Macao eateries put good taste on the menu as they serve up tradition
MACAO - Selling a number of delicacies ranging from staple food and snacks to dairy and tea, the many famous stores located at different spots of the old town area of the Macao Peninsula have become the calling card for traditional food and unique souvenirs in the Macao Special Administrative Region.
Tam Soi Wing is the third-generation inheritor of Pastelaria Chui Heong, a pastry shop known for its handmade chargrilled almond cookies on the narrow, yet bustling Rua do Gamboa street.
"In the beginning, my grandfather made the cookies and my grandmother would carry them around selling them. In the 1970s, my mother and uncle took over and bought a shop. In 2020, sponsored by the SAR government, I bought this new shop and the old one was turned into a factory," she says.
A tourist surnamed Su from Guangzhou, capital of Guangdong province, says she came to Chui Heong particularly for the handmade pastries. "It took me a long time to find the store," she says. "I like pastries made in the traditional way."
Not far from Chui Heong sits Lok Kei Noodles, a restaurant featured in the Michelin guide for 12 years, famous among the locals and tourists alike for its bamboo-pressed noodles and crab congee.
Lei Man Lung is the third-generation inheritor of Lok Kei. Sitting on a giant bamboo rod, Lei jumps up and down for nearly an hour to flatten flour dough.
"Making bamboo-pressed noodles requires great effort," Lei says. "But it helps make the noodles smoother, more elastic, and therefore more tasty."
Close by, Lan Heong Kuok, a typical Cantonese tea house, is crowded with customers, who come specially for the traditional dim sum.
"My father founded the restaurant 59 years ago," says Chan Zi Wai. "In the old days, customers would read newspapers, now they check their phones. Most other things remain unchanged."
Shortly before the Dragon Boat Festival, which fell on June 3 this year, the restaurant was busy selling zongzi, a festive food made of glutinous rice stuffed with different fillings and wrapped with bamboo leaves.
Every year, around this time, the first floor of the three-story building is turned into a workshop. Employees make zongzi on site with fillings of pork, beans and salted egg yolk, and hang their products on iron racks for display.
"We sell tens of thousands of zongzi each Dragon Boat Festival," says Chan.
With decades or even centuries of history, these old food stores now face new challenges, especially the COVID-19 pandemic.
Since the initial outbreak in early 2020, the number of tourists to Macao has fallen sharply, dealing a blow to small and micro businesses. Official data shows that visitor arrivals in Macao totaled over 7.7 million in 2021, an increase of 30.7 percent year-on-year, and yet a decline of over 80 percent compared to 2019.
These small eateries are trying to be more innovative.
"We are thinking about selling online to mainland customers," Tam says.
To Lei, the solution is to make traditional foods more tailored to the tastes of modern customers. His restaurant has invented new dishes, but Lei now faces another challenge-inheritance. Making bamboo-pressed noodles not only requires great physical strength, but is also specialized.

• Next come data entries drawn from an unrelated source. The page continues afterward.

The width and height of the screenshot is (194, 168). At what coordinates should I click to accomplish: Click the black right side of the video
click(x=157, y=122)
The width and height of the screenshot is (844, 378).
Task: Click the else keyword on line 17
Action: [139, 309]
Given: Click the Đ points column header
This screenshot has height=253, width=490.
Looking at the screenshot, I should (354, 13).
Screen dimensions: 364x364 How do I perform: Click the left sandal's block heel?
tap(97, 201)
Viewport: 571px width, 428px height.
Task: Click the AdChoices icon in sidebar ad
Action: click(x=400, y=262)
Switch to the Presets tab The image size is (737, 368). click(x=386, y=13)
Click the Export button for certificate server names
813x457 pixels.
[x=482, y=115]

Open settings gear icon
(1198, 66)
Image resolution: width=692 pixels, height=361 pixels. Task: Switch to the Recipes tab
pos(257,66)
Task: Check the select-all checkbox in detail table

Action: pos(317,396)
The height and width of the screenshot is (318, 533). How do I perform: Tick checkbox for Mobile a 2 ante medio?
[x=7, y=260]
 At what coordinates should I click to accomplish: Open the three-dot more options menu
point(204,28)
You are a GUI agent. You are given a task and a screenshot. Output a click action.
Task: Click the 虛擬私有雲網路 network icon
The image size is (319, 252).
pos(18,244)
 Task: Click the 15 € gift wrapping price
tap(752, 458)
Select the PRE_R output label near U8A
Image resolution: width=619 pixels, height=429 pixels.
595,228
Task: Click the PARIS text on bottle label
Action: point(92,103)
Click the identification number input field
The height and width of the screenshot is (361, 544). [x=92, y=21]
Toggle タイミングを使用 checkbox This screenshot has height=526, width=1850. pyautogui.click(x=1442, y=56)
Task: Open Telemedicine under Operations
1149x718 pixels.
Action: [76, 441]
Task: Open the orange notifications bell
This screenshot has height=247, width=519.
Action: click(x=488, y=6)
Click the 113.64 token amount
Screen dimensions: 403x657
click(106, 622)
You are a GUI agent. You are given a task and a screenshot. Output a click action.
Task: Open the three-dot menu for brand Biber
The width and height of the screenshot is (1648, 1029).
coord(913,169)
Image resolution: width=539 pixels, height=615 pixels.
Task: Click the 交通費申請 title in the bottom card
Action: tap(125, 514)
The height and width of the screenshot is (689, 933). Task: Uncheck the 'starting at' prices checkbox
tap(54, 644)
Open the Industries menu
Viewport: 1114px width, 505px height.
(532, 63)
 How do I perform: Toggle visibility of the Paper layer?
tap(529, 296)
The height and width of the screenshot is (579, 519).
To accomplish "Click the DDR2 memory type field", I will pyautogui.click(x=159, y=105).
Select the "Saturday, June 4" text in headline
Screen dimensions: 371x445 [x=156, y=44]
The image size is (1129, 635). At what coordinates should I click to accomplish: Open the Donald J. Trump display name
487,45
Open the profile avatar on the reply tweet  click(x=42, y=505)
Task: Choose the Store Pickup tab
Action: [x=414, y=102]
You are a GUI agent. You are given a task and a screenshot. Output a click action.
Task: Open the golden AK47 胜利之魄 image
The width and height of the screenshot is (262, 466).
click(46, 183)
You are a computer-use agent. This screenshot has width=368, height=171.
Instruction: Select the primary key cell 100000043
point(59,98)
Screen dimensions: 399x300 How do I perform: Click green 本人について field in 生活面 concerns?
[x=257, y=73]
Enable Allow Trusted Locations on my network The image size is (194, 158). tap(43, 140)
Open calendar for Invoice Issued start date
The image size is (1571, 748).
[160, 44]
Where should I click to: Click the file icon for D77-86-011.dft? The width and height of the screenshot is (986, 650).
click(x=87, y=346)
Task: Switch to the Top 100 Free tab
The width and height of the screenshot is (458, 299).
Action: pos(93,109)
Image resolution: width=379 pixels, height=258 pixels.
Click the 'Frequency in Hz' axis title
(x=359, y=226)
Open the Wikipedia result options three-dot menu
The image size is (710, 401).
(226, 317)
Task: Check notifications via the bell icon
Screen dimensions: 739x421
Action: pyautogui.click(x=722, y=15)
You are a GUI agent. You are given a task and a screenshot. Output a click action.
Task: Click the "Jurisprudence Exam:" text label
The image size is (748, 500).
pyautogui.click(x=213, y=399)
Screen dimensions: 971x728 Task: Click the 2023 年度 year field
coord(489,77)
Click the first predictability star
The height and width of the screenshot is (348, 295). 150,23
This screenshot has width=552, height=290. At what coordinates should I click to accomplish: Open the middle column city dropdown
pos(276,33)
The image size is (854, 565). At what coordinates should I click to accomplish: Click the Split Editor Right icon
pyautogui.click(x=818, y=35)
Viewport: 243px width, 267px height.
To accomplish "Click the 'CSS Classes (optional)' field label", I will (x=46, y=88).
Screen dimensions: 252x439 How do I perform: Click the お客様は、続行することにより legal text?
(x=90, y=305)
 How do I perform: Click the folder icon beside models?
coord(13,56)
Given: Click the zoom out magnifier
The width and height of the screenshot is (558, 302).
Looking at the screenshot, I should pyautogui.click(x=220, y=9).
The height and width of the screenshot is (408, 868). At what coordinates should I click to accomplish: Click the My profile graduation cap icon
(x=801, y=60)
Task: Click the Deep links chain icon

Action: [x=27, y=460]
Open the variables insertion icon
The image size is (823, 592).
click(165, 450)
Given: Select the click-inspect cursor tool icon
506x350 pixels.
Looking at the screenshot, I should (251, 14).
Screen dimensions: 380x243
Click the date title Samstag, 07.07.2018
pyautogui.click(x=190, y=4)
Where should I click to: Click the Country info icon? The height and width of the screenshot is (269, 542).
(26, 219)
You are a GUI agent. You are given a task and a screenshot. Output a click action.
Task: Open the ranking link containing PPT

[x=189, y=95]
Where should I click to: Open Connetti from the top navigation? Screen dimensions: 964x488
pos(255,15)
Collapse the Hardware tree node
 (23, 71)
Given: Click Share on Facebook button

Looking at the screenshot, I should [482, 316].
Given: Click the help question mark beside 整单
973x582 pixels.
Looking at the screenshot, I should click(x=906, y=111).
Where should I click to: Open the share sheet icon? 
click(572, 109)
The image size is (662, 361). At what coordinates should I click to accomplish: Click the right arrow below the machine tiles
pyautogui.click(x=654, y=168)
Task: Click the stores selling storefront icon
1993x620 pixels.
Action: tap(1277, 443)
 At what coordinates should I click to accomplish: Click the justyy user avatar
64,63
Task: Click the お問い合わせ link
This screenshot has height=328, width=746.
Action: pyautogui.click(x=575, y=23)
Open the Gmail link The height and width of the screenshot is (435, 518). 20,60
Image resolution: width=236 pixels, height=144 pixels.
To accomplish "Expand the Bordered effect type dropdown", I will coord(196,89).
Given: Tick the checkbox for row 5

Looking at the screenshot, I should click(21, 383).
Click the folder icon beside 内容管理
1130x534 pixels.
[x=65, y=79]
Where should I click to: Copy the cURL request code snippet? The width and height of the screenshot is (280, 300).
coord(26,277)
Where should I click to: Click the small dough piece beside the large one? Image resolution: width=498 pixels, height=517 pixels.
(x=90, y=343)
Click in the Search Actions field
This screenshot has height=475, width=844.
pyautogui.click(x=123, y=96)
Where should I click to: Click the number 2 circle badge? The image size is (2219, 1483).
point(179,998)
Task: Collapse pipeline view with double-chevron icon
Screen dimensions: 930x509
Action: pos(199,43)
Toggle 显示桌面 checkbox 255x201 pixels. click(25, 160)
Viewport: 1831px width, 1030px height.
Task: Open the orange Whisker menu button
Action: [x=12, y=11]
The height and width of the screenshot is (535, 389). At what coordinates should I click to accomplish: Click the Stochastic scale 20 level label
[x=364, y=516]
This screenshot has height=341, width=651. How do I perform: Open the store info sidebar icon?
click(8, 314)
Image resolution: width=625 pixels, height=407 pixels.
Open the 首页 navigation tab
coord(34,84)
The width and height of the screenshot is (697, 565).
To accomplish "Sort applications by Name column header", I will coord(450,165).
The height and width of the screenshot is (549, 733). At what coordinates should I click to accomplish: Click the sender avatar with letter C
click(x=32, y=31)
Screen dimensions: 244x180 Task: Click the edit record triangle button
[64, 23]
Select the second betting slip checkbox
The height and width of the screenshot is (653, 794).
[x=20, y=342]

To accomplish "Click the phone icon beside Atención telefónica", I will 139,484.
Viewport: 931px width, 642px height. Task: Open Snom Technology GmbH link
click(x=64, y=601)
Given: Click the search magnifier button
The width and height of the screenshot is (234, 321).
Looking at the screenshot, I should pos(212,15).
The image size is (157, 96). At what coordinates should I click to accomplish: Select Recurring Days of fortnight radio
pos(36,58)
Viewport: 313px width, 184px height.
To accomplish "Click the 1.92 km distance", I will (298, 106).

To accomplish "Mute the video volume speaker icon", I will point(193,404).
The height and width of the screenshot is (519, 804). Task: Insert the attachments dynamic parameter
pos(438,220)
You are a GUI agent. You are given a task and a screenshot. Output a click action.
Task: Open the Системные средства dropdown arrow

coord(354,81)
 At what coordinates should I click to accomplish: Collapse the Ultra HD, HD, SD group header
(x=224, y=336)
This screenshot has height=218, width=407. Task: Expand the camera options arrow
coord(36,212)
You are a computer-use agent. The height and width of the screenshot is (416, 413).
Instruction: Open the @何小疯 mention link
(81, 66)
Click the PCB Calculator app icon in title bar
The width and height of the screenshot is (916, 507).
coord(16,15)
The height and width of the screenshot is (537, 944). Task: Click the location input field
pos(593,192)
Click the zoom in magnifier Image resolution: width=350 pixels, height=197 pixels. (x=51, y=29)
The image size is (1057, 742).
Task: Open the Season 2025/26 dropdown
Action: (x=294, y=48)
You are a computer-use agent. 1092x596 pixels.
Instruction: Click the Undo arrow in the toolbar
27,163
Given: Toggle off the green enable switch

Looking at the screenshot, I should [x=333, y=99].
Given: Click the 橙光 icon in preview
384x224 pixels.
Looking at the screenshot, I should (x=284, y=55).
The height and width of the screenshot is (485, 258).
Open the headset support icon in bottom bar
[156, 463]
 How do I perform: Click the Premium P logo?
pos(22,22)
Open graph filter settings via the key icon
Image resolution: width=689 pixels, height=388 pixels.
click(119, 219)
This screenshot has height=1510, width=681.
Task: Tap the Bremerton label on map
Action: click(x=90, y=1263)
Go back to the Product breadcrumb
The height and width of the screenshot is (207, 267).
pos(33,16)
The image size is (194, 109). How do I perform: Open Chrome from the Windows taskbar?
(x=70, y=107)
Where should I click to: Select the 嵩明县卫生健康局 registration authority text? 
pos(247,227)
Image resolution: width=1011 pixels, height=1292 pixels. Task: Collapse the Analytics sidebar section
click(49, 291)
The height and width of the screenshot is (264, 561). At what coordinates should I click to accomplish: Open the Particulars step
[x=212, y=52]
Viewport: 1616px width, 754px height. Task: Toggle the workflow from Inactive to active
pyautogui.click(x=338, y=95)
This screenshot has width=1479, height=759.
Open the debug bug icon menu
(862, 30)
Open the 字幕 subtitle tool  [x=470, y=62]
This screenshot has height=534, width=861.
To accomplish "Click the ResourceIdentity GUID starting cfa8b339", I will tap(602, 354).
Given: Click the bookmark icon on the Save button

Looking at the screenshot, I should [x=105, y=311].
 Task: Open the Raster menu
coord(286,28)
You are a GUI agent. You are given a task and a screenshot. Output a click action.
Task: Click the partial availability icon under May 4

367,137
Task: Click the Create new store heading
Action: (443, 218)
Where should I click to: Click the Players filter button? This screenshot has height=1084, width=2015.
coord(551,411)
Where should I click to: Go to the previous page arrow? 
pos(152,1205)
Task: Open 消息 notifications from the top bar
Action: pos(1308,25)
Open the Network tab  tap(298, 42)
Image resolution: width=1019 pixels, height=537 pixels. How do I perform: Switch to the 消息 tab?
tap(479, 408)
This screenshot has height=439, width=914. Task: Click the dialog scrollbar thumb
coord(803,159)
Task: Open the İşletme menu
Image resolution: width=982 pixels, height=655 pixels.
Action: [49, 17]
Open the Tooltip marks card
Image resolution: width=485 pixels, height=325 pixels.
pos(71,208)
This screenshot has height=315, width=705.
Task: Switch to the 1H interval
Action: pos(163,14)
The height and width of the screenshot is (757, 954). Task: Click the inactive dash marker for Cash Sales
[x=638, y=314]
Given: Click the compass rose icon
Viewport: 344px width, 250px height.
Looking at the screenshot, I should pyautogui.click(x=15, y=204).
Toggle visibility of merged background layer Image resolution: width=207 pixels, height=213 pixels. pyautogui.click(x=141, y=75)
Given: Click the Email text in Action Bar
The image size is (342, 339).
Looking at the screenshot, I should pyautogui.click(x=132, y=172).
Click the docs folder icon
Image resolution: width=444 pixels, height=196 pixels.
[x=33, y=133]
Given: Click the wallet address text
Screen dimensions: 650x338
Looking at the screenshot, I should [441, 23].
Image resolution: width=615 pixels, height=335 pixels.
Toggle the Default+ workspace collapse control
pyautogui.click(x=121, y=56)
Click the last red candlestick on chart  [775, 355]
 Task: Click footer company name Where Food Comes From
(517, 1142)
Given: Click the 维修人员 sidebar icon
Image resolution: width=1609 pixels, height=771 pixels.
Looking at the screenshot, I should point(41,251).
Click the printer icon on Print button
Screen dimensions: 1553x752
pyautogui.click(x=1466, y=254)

According to the Cultural Affairs Bureau of the Macao SAR, only a few restaurants in Macao currently make bamboo-pressed noodles. In 2020, the bureau listed the skill as an intangible cultural heritage of the SAR.
"My grandfather did it to make a living," Lei says. "For me, it's about maintaining the family reputation and inheriting the skill."
Chan, now 65, runs Lan Heong Kuok together with his two elder sisters. "Our children don't want to take over," he says. "They think this is too much hard work."
Since the pandemic, business dropped by 30 to 40 percent. "I'm grateful already that Macao has done a good job controlling the pandemic and stimulating the economy," says Chan. "We can only do our best, and hope for the best."